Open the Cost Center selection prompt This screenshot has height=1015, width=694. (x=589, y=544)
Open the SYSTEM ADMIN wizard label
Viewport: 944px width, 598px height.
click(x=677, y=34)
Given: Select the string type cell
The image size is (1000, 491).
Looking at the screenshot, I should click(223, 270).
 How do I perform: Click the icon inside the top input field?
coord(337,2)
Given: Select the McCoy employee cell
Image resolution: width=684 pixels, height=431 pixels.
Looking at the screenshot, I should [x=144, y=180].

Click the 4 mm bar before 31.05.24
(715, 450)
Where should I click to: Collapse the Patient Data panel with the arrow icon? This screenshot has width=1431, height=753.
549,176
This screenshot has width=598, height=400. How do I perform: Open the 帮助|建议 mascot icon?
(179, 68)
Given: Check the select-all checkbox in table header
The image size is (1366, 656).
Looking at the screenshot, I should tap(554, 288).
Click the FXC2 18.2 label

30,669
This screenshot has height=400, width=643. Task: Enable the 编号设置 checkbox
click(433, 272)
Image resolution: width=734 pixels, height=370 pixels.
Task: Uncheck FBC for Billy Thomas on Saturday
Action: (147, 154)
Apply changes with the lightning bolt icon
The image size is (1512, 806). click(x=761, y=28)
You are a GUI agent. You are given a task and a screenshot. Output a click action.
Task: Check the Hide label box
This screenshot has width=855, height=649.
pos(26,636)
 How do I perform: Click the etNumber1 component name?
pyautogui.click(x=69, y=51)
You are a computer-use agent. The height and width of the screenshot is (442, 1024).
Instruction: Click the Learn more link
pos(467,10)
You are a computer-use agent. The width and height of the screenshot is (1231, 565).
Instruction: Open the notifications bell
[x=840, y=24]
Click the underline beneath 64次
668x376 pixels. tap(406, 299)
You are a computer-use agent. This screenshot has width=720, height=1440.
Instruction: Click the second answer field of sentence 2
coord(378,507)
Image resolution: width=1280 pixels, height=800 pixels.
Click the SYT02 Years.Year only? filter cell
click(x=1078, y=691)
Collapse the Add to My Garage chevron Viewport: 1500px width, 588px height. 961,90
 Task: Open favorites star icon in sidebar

### What you should do
Could you arrange everything from the line containing "Collapse the Add" down through the end of the records above into a Markdown table with the columns Row and Record Text, numbering each row and leaving out blank lines?

### Solved problem
| Row | Record Text |
|---|---|
| 1 | Collapse the Add to My Garage chevron Viewport: 1500px width, 588px height. 961,90 |
| 2 |  Task: Open favorites star icon in sidebar |